Second Quarter Results a Mixed Bag for Public Companies

by Andrea Tortora



Click here to order the September 2016 issue in which this article appeared or click here to download it to your mobile device.


The midyear economic outlook for 2016 is mixed for the largest publicly traded direct selling companies in the U.S., with some posting better-than-expected second quarter results while others saw decline. Second quarter and midyear financial data reported in July and August reveals continued pressures from the impact of foreign exchange rates. Yet despite the strong U.S. dollar, businesses are seeing sales growth in Asia, particularly in China.

Among the more interesting stories is that of Avon Products Inc. (AVP—NYSE), which saw sales decline in all markets but posted a profit of $33 million or 6 cents a share, compared to $28.8 million in the same period a year ago. The results beat analyst estimates, which predicted earnings of 2 cents a share.

The solid performance is a sign that the company’s cost-cutting plan is beginning to have an impact. Avon shed its North American business in March and is moving its headquarters to the United Kingdom. The plan is expected to save Avon $350 million a year before taxes after three years, including $70 million in savings in 2016.
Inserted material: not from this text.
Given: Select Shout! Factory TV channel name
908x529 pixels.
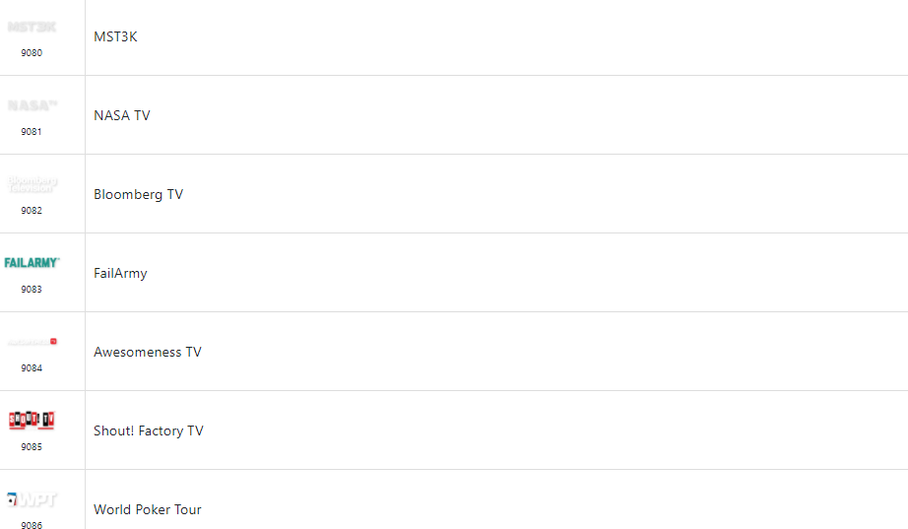Looking at the screenshot, I should (149, 430).
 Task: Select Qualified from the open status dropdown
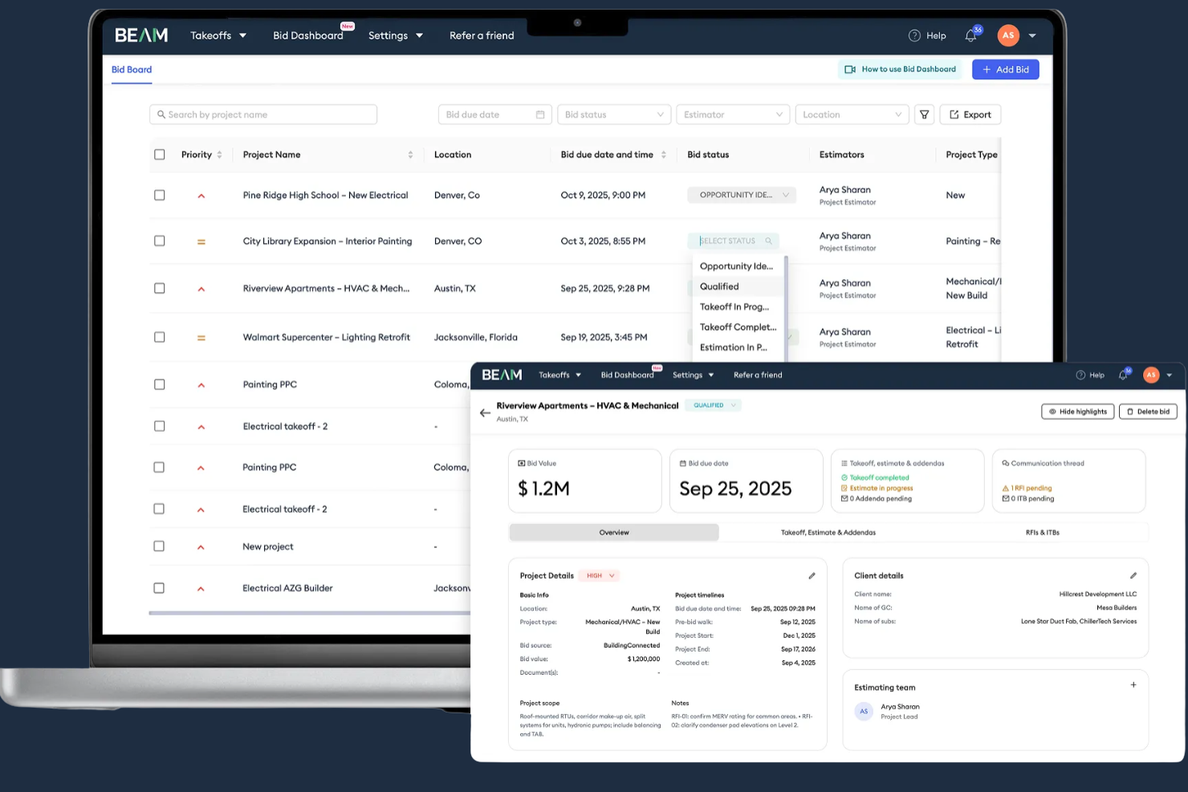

Total revenue was $1.43 billion, down from $1.56 billion, but CEO Sheri McCoy says there is top-line growth in nine of the company’s top 10 markets.

“While we recognize that it’s still early in our transformation and much effort and work lay ahead, I remain confident. Avon is on a path to sustainable, profitable growth,” McCoy says.

Herbalife Ltd. (HLF—NYSE), which settled an investigation of its business practices in July, reported a loss in the second quarter of $22.9 million or 28 cents a share. That’s down from earnings of 97 cents a share for the prior-year quarter. The second quarter loss includes a $203 million regulatory fine that Herbalife agreed to pay in its settlement with the Federal Trade Commission.

Excluding these items, adjusted earnings were $1.29 a share, up 4 percent from $1.24 a share a year ago.

Sales rose 3 percent to $1.2 billion, with midyear sales totaling $2.3 billion.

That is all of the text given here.